START SOURCE MATERIAL
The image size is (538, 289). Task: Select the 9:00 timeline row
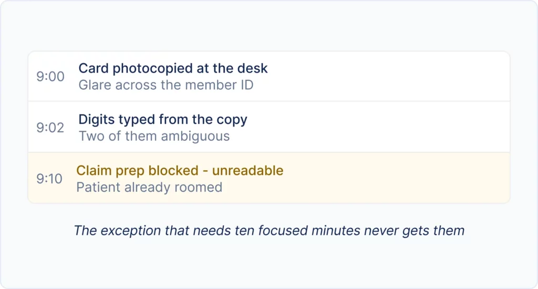click(269, 76)
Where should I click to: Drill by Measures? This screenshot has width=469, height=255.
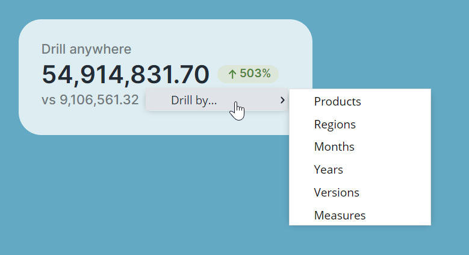pos(340,215)
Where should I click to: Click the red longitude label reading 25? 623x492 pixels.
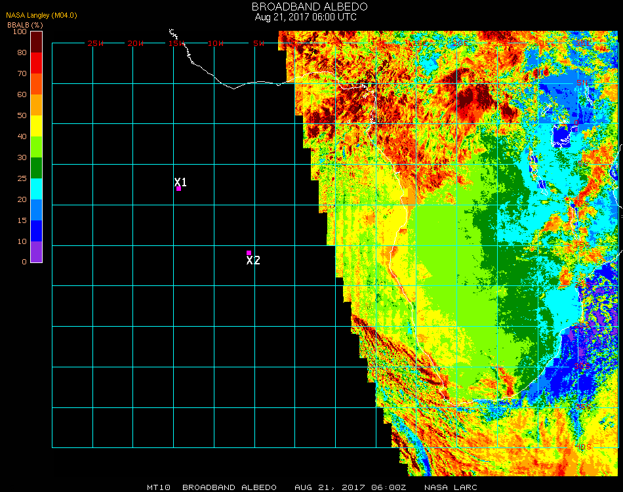(x=95, y=43)
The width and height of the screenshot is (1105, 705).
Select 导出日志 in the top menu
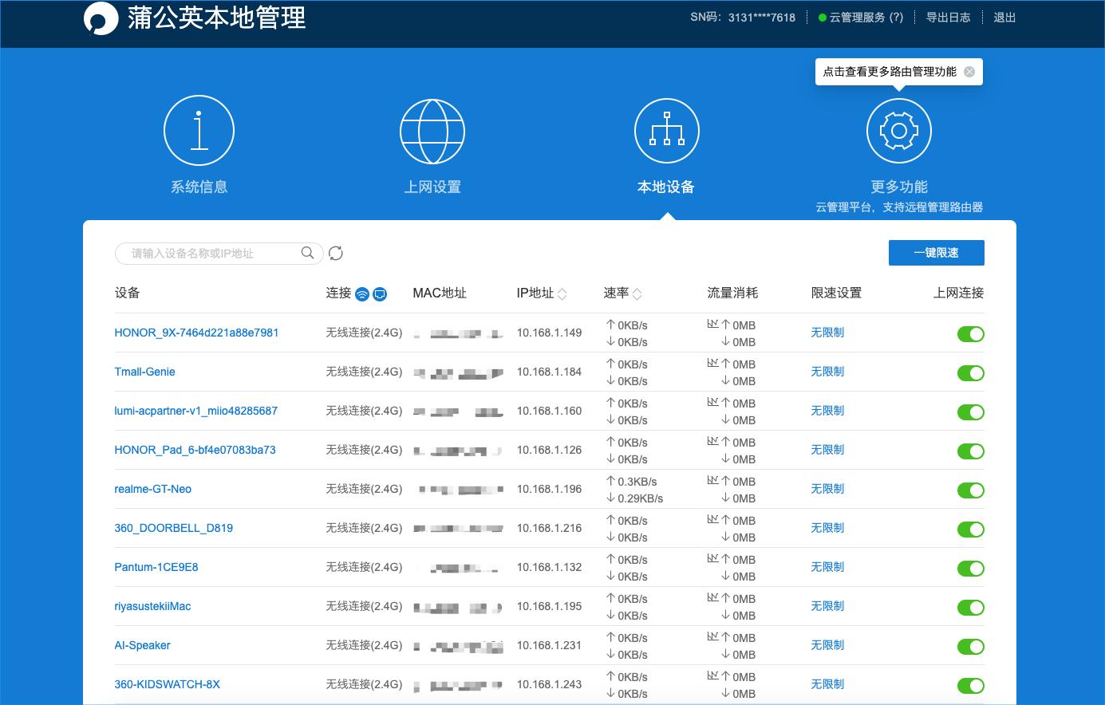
END SOURCE MATERIAL
> **WORK ITEM**
Please retype the material in full, exactly as it reads, apart from the images.

> **TASK SOLUTION**
The image size is (538, 289). Task: Select the 9:00 timeline row
click(269, 76)
Where should I click to: Drill by Measures? This screenshot has width=469, height=255.
pos(340,215)
Where should I click to: Click the red longitude label reading 25? 623x492 pixels.
(x=95, y=43)
The width and height of the screenshot is (1105, 705).
Select 导出日志 in the top menu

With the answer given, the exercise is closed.